Avertissement : Enraison de ses positions politiques personnelles, l’auteur évite d’utiliser le préfixe “Nord” en référence au pays officiellement connu sous le nom de République de Macédoine du Nord après l’accord de Prespa de 2018 (accord final pour le règlement des différends décrits dans les résolutions 817 (1993) et 845 (1993) du Conseil de sécurité des Nations unies, la résiliation de l’accord intérimaire de 1995 et l’établissement d’un partenariat stratégique entre les parties).

Au début du mois de décembre 2023, le Parlement européen a adopté la résolution suivante [1] le plan de mise en œuvre de la législation sur les matières premières critiques et rares. Pour ceux qui ne sont pas directement concernés par l’exploitation minière et la métallurgie, cette législation n’a pas une grande signification, mais d’un autre point de vue, la vie quotidienne des gens dépend fortement des matières qui sont mentionnées dans cette législation.

La loi sur les matières premières critiques (CRMA) est un élément essentiel du grand programme vert de l’UE pour la décarbonisation de l’industrie et la réduction maximale de l’utilisation des combustibles fossiles. L’ensemble du processus de décarbonisation nécessite une utilisation accrue des batteries, des panneaux solaires et des aimants permanents, tandis que leur production crée un besoin accru de matières rares, de leur extraction du sol et de leur traitement.

Le plan ambitieux de l’économie européenne pour une transition complète vers ce que l’on appelle l’énergie verte dicte le rythme et la demande de matériaux naturels, mais met également l’accent sur la dépendance de l’UE à l’égard de la Chine. Sur la liste des pays qui possèdent des gisements de minerais naturels de matières premières essentielles, la Chine occupe la première place et approvisionne le marché mondial avec une participation de 60 %, tandis que la dépendance de l’UE à l’égard des importations de matières premières en provenance de Chine atteint près de 90 %.

De quelles matières premières l’UE dépend-elle et où sont-elles utilisées ?

En dehors du processus de décarbonisation, les métaux issus des matières premières sont utilisés dans toutes les industries pour la production de téléphones portables, de technologies de communication, de l’industrie automobile (véhicules électriques), de technologies stratégiques dans les industries militaires et spatiales.

La liste des matériaux critiques et rares contient 34 métaux [2] qui sont classés en groupes de matériaux stratégiques et critiques. La liste des matériaux stratégiques contient les éléments suivants : aluminium, cuivre, cobalt, lithium, gallium, manganèse, germanium, graphite naturel, antimoine, bismuth, titane, bore, tungstène. D’autre part, les matériaux rares contiennent des métaux que l’on trouve rarement dans le sol, comme le hafnium, le niobium, le néobidium, le strontium, le béryllium, le vanadium, le cox (produit du charbon utilisé comme combustible).

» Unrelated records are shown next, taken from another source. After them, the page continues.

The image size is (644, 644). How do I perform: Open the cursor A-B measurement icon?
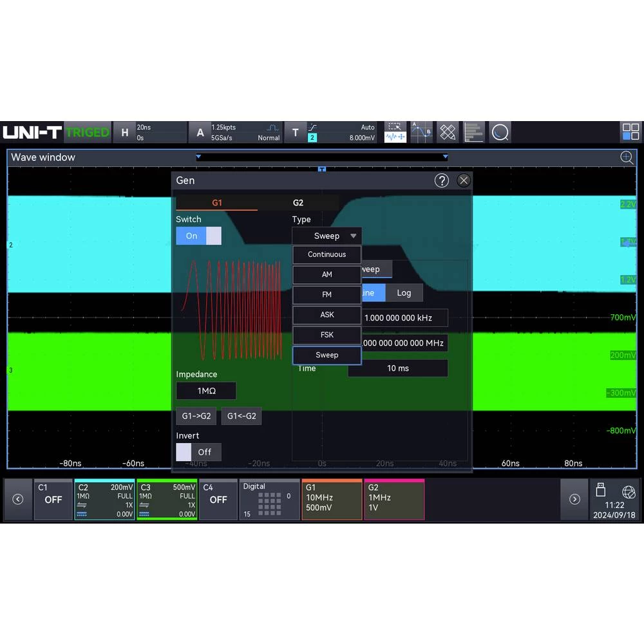tap(421, 132)
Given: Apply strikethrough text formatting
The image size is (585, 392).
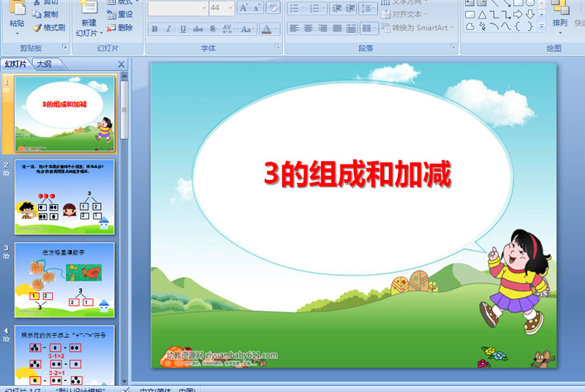Looking at the screenshot, I should coord(197,29).
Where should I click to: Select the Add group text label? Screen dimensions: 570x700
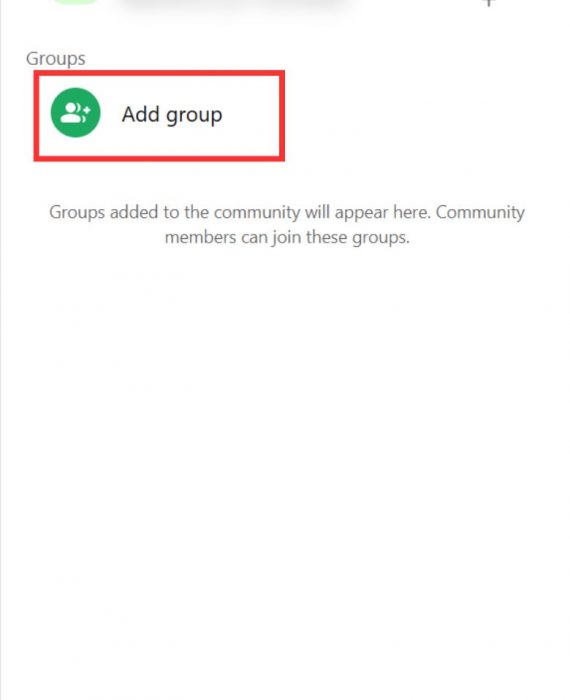tap(172, 115)
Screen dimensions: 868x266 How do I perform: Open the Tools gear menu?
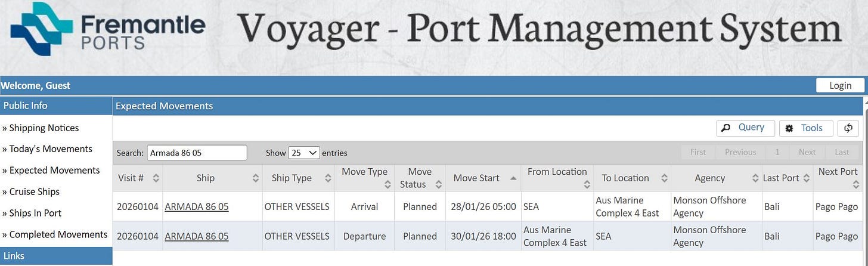[806, 128]
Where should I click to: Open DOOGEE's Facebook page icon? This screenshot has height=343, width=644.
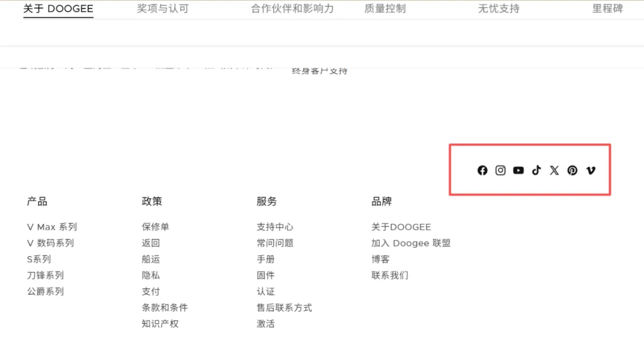pyautogui.click(x=482, y=170)
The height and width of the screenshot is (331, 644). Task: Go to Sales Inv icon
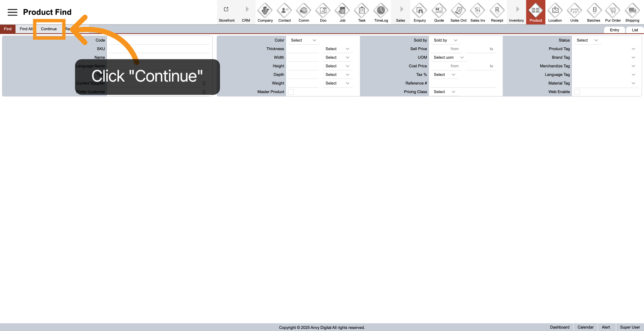477,11
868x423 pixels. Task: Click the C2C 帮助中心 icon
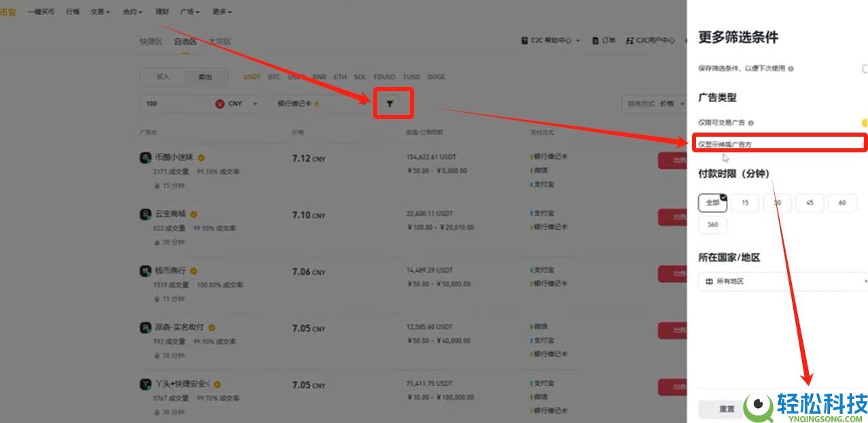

Parmi cette liste de matériaux, la Chine détient le marché mondial du traitement du graphite naturel avec 100 %[3] [3] , 90 % du manganèse, 70 % du cobalt, 60 % du lithium et 40 % du cuivre. À l’inverse, l’UE est le plus grand importateur de cox, utilisé comme combustible dans le traitement des métaux, et 76 % du zinc importé provient des États-Unis.

La dépendance du monde, en particulier de l’UE et des États-Unis, à l’égard de l’exploitation minière et de la transformation des métaux en Chine repose sur le fait que la Chine ne se contente pas de transformer 60 % du minerai de fer de la Chine[4] [4] des minéraux rares utilisés comme composants dans la haute technologie, y compris les téléphones intelligents et les ordinateurs, mais aussi 13 % du marché mondial du lithium, tout en traitant 35 % de la demande mondiale de nickel, 58 % de celle de lithium et 70 % de celle de cobalt.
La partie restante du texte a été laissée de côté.